About Guy Vanderhaeghe

Guy Vanderhaeghe is the author of five novels, four collections of short stories, two plays, one teleplay, and one collection of nonfiction. He is a three-time winner of the Governor’s-General Award for English language fiction for his collections of short stories, Man Descending and Daddy Lenin, and for his novel The Englishman’s Boy, which was also shortlisted for the Giller Prize and The International Dublin Literary Award. His novel, The Last Crossing, was a winner of the CBC’s Canada Reads Competition. August Into Winter won the Saskatchewan Book Award for Fiction and was given the Glengarry Book Award. He has also received the Timothy Findley Prize, the Harbourfront Literary Prize, and the Cheryl and Henry Kloppenburg Prize, all given for a body of work.
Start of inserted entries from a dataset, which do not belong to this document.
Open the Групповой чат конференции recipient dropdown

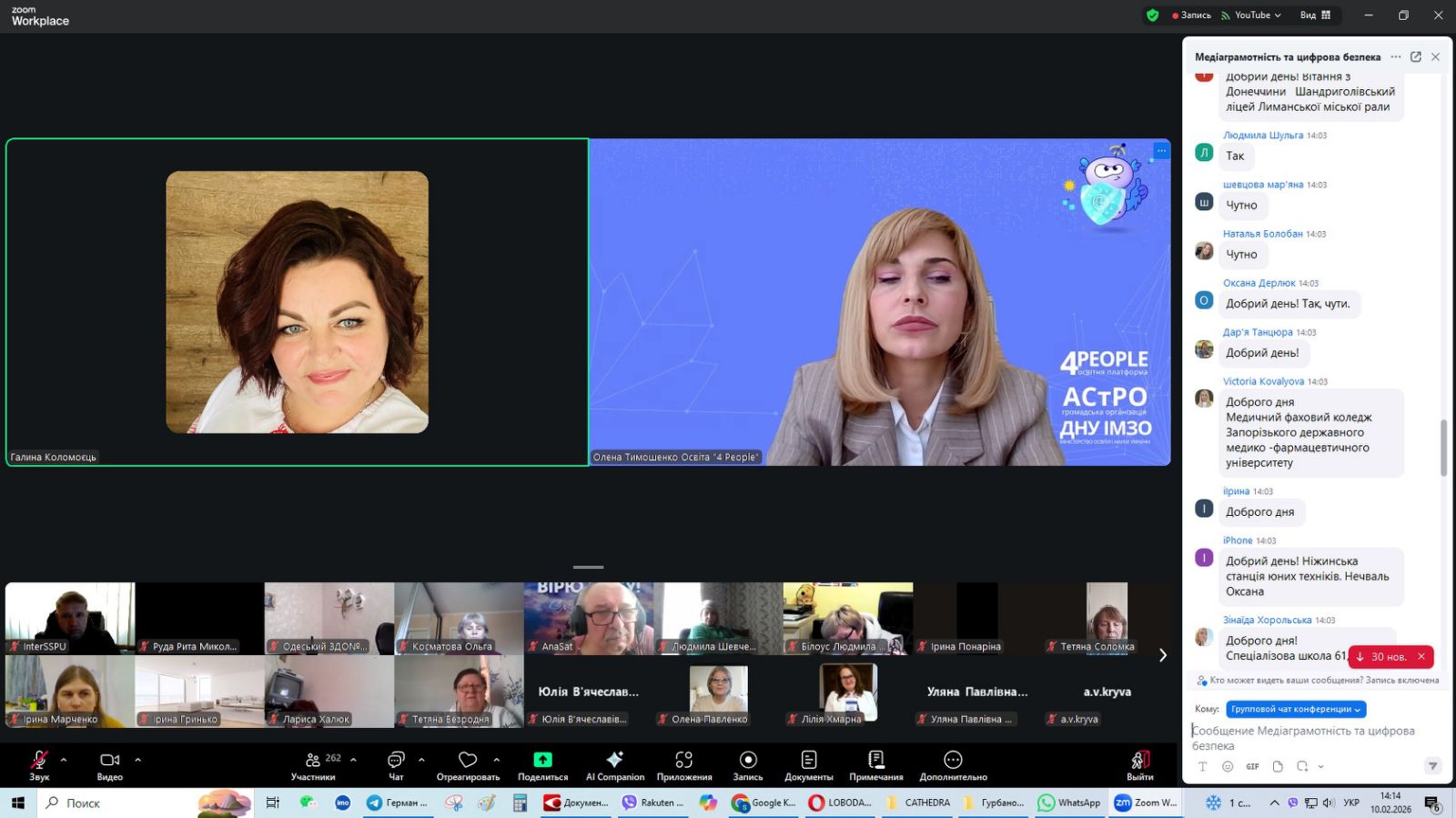coord(1296,709)
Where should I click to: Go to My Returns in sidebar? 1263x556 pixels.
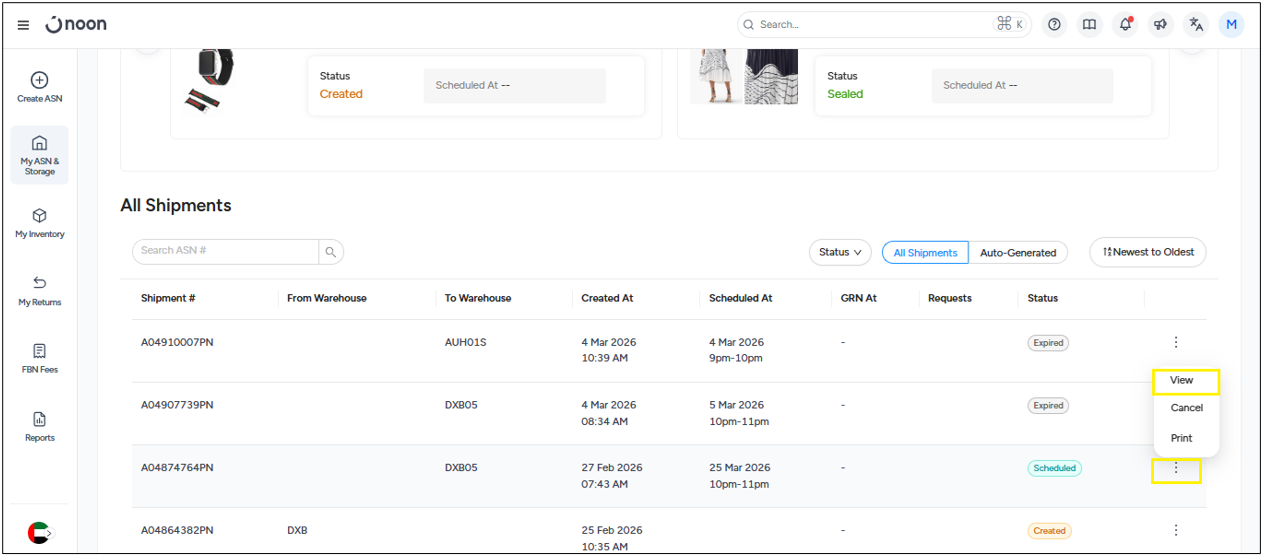[x=39, y=291]
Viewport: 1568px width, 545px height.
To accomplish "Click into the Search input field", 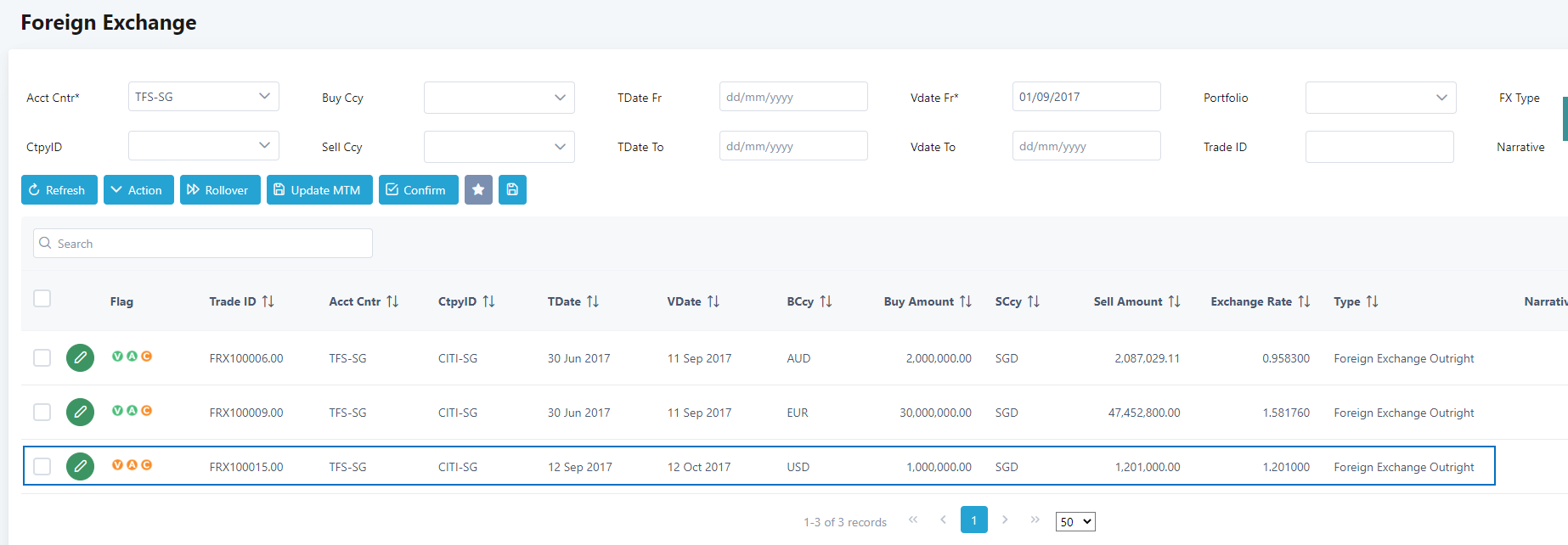I will click(x=204, y=244).
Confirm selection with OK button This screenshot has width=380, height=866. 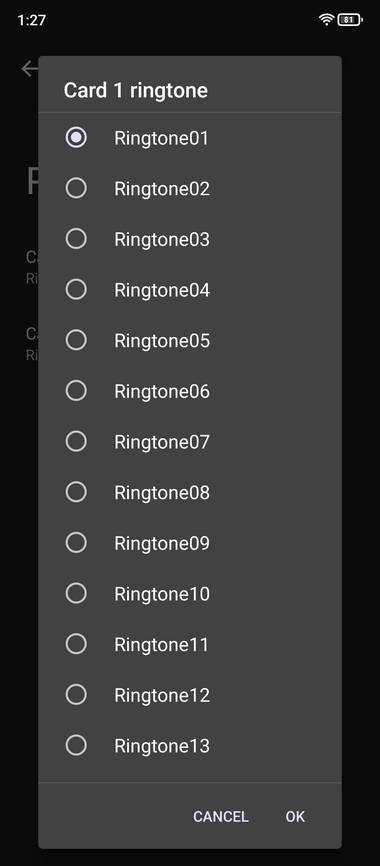point(295,816)
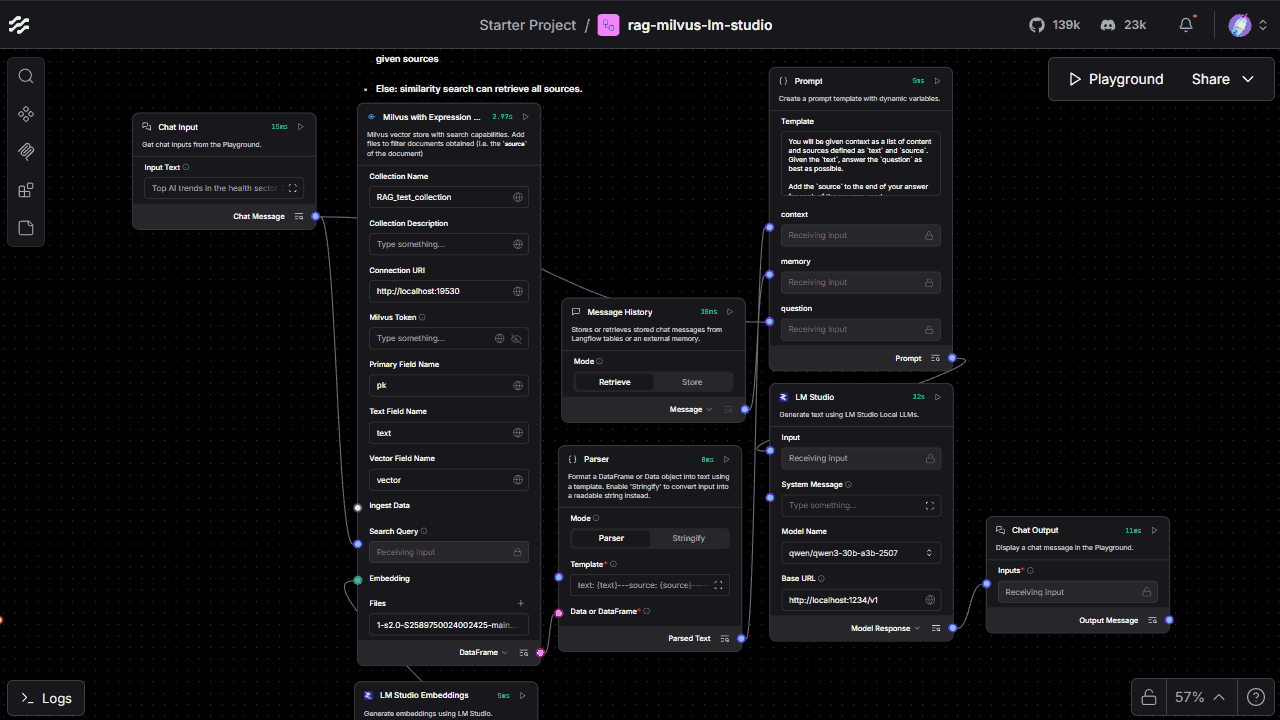1280x720 pixels.
Task: Select Stringify mode in Parser
Action: (688, 538)
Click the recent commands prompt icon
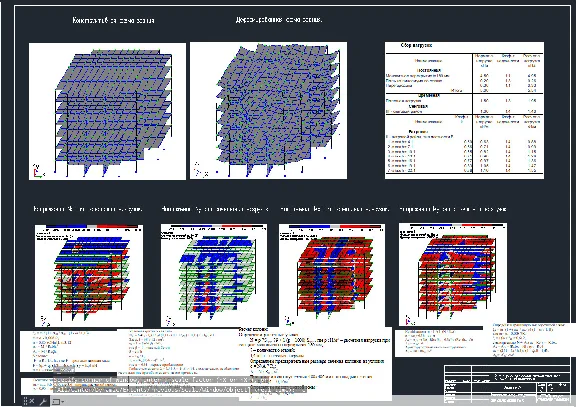The image size is (576, 407). pos(56,402)
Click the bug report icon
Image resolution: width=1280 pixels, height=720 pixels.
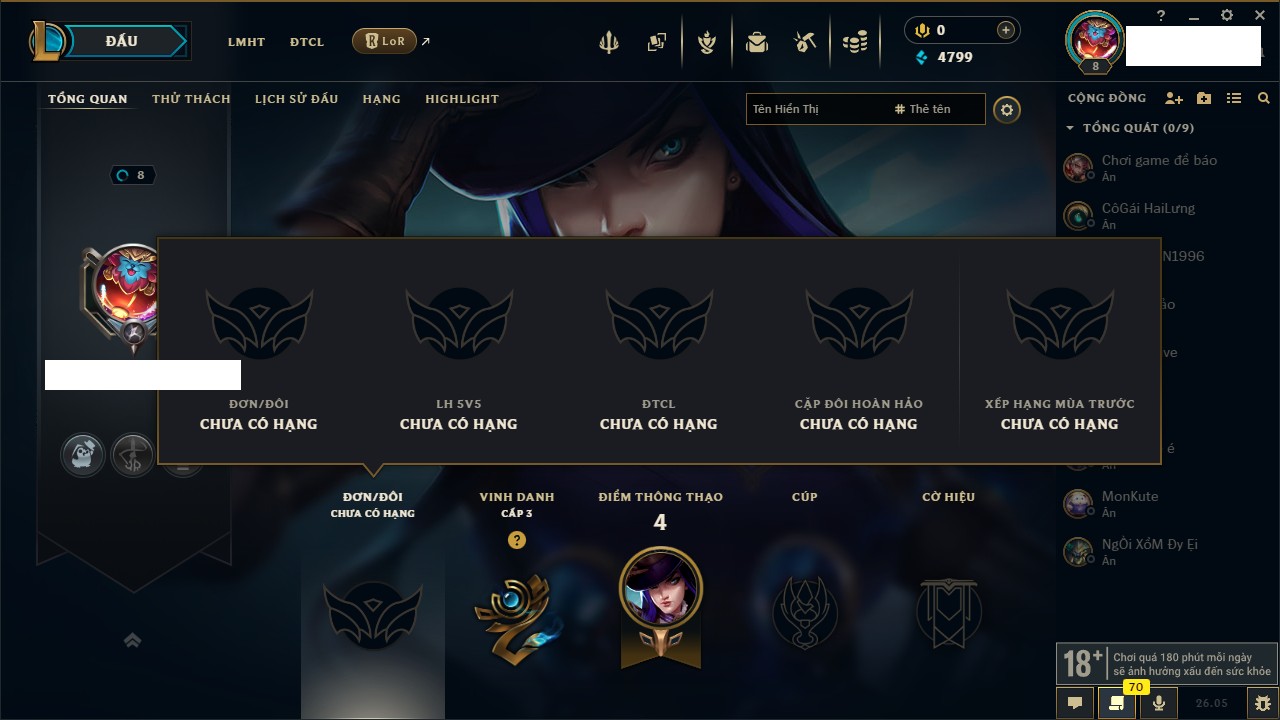(1263, 703)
His most recent work is a collection of nonfiction, Because Somebody Asked Me To, which has all the hallmarks of the Guy Vanderhaeghe’s fiction: it is intelligent, wise, often humourous, and a pleasure to read. Because Somebody Asked Me To addresses a variety of subjects, including the craft of fiction, growing up on the prairies, and Vanderhaeghe’s struggle to find his own voice as a writer.

Because Somebody Asked Me To (2024)

because somebody asked me to Because Somebody Asked Me To has all the hallmarks of the Guy Vanderhaeghe’s fiction: it is intelligent, wise, often humourous, and a pleasure to read. This collection of nonfiction addresses a variety of subjects, including the craft of fiction, growing up on the prairies, and Vanderhaeghe’s struggle to find his own voice as a writer. Because Somebody Asked Me To allows readers a glimpse into how the Canadian literary scene has shifted during his four-decades long career—the economic, societal, and cultural changes that have made the old world of writing and publishing scarcely recognizable. The collection invites readers to ponder the transformations Canadian writing has undergone, where it is now, and where it might go from here.